No que respeita a esta última, no âmbito do diagnóstico do cancro da mama, um estudo recente publicado na Nature em 2020 ("AI shows promise for breast cancer screening") e, desenvolvido no Reino Unido, projetou e treinou um modelo de computador em imagens de cerca de 29.000 mulheres. Este sistema de IA superou as decisões anteriormente tomadas pelos radiologistas que avaliaram as mamografias e as decisões de seis radiologistas especialistas que interpretaram 500 casos selecionados aleatoriamente num estudo controlado. Adicionalmente, o sistema de IA foi tão bem-sucedido como dois médicos a trabalhar em conjunto na elaboração de uma avaliação, o que nos leva a acreditar no potencial da IA para a poupança de custos (e não só!).
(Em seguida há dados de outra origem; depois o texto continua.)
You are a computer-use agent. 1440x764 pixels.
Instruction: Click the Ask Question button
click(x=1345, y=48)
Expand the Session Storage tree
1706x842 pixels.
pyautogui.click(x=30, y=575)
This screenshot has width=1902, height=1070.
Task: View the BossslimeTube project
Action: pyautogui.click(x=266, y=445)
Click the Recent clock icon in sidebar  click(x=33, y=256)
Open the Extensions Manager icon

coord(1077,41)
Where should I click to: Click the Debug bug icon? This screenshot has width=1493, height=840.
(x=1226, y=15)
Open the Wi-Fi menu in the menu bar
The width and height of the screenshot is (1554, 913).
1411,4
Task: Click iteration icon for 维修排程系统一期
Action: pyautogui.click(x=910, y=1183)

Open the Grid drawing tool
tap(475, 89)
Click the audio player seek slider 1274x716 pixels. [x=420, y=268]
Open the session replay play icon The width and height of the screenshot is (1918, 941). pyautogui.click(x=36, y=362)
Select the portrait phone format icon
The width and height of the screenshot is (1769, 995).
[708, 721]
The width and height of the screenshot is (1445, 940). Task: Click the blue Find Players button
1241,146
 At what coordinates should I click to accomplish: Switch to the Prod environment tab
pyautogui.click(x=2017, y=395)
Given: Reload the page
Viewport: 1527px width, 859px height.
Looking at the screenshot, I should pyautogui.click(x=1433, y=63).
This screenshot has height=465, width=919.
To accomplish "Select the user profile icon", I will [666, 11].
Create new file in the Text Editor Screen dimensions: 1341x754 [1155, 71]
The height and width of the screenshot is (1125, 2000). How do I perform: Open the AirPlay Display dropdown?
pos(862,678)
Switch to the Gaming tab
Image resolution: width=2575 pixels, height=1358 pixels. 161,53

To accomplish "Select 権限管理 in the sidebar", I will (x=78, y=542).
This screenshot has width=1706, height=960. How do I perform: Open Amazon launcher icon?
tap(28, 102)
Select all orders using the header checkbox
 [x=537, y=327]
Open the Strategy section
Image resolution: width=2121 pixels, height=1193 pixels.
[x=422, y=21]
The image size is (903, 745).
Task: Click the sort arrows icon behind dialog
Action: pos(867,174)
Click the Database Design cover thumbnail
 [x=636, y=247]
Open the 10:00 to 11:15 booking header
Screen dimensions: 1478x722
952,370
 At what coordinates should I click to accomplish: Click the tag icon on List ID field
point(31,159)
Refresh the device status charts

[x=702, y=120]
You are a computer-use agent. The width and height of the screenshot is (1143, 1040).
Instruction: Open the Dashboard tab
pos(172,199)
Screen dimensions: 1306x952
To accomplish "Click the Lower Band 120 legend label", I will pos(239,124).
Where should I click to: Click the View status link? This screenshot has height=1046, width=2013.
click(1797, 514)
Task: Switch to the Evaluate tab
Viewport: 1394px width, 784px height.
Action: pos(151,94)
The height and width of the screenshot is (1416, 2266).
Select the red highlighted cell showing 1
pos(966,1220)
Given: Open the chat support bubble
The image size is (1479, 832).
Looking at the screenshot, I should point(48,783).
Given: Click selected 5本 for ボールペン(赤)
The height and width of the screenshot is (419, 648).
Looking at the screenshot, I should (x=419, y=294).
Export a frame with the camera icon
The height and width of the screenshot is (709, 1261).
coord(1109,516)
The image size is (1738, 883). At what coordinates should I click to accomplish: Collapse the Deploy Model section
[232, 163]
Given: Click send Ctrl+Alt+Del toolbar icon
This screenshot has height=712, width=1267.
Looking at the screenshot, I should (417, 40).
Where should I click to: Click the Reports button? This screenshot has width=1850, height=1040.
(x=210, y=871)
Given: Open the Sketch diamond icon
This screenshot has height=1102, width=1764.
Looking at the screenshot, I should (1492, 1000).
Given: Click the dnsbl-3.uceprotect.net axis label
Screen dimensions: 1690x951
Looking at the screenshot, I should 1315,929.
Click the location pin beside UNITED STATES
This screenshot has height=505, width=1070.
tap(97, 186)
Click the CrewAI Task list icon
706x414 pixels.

Deste insight podemos ainda retirar outro benefício associado à adoção de IA, também aplicável no setor da saúde, o qual passa pela possibilidade de ter colaboradores e profissionais de saúde focados em ações de maior valor acrescentado, enquanto os sistemas de IA se poderão focar em atividades mais acessórias, ainda que necessárias.
Consequentemente, ao alterarmos a forma como o trabalho é desempenhado, reforçando o papel dos recursos humanos, estamos a contribuir para um aumento da motivação e produtividade do trabalho, impulsionado pela adoção da IA. Em Saúde, o reforço do papel dos recursos humanos pode significar um maior número de consultas médicas e exames realizados, permitindo uma diminuição das listas de espera, com ganhos nos resultados em saúde.
Poder-se-á perguntar: com tamanhos benefícios associados, porque mantemos a resistência à mudança? Em primeiro lugar, é preciso desmistificar o lado negativo da IA e começar a reconhecer os benefícios. Sendo certo a enorme aplicabilidade da IA, tanto entre setores como intra setores, torna-se impreterível primeiramente definir as prioridades e as necessidades de negócio e, posteriormente, identificar como pode a IA apoiar no seu sucesso. Pois, só assim será possível maximizar o investimento em AI, sabendo-se de antemão que a IA deixou de ser um "nice to have" para se tornar num "must have", sendo um fator crítico para o futuro e crescimento consistente de todos os negócios e indústrias.
A IA deve então atuar como um companheiro para os profissionais de saúde, de forma a tomarem decisões clínicas com mais informação em tempo real e em parceria com os seus doentes.